--- Source material ---
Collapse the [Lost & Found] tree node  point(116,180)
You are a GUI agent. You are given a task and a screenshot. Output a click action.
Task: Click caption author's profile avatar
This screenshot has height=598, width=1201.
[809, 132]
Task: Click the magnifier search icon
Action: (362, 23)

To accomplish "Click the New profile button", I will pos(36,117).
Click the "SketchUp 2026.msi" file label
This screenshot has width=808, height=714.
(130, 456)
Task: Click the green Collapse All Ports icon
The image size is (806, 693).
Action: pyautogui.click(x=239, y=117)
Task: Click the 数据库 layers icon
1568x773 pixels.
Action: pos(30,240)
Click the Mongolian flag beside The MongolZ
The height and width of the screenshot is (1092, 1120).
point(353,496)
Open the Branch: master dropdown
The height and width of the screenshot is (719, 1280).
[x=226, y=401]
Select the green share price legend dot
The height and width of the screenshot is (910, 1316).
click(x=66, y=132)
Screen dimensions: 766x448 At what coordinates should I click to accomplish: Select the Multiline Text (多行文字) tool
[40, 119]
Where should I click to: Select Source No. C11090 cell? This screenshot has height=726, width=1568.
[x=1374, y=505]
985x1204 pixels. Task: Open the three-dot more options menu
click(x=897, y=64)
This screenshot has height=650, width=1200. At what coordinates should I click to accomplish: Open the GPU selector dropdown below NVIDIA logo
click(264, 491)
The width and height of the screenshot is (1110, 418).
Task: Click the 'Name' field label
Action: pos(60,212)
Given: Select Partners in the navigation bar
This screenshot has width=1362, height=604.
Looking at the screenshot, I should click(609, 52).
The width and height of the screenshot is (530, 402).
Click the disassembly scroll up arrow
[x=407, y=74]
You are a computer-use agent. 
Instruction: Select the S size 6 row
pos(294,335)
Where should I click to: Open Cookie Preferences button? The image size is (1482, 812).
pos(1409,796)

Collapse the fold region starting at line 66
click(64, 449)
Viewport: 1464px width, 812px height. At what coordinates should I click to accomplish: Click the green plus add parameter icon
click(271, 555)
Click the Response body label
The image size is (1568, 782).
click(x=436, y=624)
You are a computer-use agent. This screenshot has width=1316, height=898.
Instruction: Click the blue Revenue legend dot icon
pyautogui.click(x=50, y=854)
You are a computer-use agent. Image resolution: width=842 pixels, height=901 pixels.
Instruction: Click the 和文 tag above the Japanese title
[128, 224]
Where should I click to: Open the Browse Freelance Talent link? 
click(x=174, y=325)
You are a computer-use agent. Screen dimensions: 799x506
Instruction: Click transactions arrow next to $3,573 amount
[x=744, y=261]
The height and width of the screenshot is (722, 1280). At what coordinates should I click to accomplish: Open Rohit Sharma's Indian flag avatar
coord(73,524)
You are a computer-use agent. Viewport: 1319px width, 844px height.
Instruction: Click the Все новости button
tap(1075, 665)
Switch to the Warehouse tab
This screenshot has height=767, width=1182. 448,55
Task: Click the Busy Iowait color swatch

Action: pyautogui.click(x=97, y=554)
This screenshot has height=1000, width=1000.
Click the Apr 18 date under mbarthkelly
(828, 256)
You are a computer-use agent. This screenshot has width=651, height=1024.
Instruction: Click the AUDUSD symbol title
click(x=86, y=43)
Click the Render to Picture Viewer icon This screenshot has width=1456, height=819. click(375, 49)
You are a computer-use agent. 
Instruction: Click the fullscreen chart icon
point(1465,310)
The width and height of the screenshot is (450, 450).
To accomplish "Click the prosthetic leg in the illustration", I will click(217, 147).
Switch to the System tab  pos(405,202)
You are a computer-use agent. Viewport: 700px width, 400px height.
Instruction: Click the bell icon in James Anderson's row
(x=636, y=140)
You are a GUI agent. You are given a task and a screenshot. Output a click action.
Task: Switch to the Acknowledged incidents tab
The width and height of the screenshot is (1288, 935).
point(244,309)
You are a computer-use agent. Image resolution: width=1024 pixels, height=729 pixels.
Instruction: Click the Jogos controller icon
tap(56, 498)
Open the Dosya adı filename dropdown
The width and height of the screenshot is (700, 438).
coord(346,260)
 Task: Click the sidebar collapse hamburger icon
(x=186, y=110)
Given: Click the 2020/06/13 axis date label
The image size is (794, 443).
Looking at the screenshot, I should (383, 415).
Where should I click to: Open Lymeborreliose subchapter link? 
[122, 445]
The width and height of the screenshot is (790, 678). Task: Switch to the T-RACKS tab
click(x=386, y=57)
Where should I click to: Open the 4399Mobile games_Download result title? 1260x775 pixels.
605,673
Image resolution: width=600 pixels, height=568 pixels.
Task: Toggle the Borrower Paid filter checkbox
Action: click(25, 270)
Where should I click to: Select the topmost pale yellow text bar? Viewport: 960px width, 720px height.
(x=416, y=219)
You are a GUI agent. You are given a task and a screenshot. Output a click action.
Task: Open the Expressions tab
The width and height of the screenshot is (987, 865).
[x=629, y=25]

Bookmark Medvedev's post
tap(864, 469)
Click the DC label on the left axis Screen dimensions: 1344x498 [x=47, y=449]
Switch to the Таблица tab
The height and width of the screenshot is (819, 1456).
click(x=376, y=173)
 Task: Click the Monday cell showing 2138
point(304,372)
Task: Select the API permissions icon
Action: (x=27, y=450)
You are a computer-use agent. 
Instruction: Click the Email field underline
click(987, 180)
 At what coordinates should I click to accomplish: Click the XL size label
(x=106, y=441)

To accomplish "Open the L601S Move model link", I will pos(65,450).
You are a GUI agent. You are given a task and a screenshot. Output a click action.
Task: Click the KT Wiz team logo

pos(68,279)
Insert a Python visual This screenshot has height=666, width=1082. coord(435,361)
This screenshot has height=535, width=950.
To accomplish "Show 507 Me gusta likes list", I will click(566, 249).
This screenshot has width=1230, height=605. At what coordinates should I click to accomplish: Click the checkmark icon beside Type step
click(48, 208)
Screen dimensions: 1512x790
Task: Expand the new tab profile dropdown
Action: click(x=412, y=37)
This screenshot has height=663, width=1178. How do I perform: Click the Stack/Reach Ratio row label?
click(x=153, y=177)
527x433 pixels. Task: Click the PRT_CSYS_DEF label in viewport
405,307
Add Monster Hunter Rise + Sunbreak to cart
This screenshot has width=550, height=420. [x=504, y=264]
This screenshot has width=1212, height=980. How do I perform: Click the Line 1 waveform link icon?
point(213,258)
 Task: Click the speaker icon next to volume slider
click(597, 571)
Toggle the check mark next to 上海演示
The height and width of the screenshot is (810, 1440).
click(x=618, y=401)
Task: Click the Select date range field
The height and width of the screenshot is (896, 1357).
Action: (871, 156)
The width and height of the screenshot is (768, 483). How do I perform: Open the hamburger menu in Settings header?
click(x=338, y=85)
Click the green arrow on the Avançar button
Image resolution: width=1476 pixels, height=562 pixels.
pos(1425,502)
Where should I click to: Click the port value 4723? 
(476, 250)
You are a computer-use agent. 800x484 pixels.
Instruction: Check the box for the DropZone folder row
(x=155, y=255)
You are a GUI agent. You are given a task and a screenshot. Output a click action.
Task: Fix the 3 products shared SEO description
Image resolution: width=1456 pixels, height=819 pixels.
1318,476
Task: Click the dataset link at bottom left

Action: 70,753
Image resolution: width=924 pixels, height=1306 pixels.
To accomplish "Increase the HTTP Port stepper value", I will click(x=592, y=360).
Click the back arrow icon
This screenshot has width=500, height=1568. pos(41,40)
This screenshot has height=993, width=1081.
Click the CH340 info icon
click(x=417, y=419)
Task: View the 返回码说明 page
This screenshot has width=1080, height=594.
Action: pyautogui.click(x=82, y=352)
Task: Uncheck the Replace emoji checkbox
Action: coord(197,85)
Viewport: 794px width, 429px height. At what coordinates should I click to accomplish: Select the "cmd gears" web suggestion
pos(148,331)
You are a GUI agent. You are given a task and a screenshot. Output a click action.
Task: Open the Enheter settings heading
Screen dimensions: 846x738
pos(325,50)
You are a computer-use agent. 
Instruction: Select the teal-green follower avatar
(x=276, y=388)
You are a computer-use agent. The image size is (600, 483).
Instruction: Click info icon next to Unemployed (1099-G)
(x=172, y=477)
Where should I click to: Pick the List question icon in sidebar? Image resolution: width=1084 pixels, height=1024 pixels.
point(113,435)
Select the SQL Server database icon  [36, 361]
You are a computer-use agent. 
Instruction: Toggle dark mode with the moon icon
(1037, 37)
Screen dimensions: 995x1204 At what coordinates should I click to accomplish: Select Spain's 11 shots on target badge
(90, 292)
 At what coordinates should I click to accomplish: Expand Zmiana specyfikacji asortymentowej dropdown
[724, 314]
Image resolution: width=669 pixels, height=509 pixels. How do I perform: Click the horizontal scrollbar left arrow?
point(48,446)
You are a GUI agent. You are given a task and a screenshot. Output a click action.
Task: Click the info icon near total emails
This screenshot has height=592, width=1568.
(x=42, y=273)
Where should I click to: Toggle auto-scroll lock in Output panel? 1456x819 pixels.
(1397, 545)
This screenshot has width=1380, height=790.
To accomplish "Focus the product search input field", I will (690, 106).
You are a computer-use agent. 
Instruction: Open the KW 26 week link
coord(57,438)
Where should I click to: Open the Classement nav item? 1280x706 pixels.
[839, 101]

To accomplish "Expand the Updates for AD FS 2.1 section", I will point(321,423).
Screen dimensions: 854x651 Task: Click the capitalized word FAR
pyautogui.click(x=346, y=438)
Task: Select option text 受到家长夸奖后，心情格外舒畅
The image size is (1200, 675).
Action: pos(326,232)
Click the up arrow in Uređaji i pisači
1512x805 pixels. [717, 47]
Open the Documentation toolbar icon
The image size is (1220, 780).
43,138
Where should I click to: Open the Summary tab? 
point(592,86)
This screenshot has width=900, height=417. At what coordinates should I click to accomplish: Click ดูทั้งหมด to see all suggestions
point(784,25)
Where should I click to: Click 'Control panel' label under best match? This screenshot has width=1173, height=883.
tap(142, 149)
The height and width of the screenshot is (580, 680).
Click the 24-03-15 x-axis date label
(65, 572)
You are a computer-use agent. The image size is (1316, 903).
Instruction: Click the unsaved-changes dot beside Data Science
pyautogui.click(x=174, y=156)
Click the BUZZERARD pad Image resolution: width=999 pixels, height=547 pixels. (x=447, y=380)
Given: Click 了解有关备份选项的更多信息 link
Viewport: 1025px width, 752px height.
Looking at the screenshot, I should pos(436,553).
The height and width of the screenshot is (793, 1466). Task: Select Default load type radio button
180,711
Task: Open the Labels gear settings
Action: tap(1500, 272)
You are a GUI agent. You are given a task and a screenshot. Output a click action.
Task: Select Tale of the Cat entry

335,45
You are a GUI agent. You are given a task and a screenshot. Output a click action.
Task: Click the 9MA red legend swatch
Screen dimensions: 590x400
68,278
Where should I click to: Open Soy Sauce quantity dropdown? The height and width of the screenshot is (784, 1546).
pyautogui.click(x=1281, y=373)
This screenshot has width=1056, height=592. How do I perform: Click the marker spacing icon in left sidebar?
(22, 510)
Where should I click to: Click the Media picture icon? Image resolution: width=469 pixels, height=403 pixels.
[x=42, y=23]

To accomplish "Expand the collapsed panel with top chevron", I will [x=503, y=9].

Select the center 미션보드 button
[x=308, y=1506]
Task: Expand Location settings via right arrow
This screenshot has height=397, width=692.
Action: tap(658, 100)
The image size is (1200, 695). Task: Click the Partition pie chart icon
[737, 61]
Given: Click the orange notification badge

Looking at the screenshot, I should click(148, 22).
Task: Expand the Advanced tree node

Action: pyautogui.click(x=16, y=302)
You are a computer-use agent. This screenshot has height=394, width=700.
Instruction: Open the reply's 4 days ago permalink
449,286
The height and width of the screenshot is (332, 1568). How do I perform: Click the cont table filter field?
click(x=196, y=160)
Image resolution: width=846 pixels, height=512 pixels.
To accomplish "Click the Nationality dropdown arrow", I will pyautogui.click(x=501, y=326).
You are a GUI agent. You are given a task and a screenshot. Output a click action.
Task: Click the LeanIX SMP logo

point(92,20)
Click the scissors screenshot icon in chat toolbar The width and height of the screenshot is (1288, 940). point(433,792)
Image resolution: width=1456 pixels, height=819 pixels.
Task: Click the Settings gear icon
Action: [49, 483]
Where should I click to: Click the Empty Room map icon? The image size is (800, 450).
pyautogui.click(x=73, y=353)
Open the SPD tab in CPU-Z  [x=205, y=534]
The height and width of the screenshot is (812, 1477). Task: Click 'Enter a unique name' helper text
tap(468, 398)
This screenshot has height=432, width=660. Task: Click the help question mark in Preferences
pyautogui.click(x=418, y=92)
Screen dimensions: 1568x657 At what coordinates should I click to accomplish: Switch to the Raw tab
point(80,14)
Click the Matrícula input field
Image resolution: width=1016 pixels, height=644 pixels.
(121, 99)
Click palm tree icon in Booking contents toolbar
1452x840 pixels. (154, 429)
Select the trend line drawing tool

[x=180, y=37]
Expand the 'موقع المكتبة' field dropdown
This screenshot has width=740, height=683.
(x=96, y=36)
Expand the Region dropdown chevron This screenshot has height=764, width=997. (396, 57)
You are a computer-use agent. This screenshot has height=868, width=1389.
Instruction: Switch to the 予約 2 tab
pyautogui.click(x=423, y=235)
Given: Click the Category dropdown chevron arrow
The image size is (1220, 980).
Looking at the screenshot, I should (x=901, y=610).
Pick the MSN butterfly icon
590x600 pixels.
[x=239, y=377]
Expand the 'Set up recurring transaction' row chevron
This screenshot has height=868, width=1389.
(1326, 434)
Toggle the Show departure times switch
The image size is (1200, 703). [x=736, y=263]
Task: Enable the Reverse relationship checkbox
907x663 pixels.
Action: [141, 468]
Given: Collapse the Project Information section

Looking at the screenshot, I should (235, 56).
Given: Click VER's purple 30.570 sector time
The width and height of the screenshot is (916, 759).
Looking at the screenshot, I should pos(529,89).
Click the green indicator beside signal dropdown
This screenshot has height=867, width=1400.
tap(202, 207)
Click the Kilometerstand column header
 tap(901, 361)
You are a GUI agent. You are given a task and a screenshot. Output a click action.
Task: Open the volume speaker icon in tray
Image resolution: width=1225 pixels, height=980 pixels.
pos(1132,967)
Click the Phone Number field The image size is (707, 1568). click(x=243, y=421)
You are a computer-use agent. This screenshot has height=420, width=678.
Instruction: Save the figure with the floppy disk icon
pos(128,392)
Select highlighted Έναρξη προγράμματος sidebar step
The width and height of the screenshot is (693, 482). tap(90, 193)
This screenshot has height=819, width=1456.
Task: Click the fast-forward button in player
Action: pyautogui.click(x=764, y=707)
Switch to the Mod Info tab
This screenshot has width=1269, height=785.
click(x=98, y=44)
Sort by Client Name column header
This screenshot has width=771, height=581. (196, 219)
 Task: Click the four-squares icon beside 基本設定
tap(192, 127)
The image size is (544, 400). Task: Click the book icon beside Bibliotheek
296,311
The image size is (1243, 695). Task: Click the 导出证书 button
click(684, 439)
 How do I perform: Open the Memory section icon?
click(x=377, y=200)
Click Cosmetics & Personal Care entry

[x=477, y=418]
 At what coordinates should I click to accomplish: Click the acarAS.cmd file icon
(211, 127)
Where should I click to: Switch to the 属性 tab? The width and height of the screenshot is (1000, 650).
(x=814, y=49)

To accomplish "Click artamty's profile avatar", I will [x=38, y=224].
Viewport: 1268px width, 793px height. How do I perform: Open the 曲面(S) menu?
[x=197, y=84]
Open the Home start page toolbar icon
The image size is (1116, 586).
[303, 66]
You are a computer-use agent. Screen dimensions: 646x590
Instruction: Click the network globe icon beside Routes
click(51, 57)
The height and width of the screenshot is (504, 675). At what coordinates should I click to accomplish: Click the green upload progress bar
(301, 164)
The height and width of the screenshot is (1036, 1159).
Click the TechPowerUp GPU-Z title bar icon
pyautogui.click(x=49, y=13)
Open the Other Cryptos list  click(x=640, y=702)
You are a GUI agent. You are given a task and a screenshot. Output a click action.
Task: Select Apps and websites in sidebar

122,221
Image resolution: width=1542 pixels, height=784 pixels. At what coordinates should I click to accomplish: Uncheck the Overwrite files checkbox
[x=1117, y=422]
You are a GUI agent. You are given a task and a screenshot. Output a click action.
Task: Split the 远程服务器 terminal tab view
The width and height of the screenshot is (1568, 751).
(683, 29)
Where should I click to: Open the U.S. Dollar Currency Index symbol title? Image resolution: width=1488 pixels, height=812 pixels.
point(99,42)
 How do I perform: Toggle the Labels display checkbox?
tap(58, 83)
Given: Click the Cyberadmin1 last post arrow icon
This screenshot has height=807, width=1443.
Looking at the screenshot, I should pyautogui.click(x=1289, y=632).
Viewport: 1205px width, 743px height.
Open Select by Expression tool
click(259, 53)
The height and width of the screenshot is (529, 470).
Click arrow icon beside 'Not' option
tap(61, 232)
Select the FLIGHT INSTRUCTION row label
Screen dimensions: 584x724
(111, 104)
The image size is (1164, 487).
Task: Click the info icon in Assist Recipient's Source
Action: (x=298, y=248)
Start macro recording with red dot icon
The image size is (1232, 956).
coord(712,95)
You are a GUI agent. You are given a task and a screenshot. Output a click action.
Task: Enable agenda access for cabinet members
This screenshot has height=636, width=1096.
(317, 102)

--- What you are asked to do ---
Copy the listing lines starting with the line that contains "Where should I click to: Toggle" and going on through the line that contains "will (690, 106).", both included.

--- Solution to this task ---
Where should I click to: Toggle auto-scroll lock in Output panel? 1456x819 pixels.
(1397, 545)
This screenshot has width=1380, height=790.
To accomplish "Focus the product search input field", I will (690, 106).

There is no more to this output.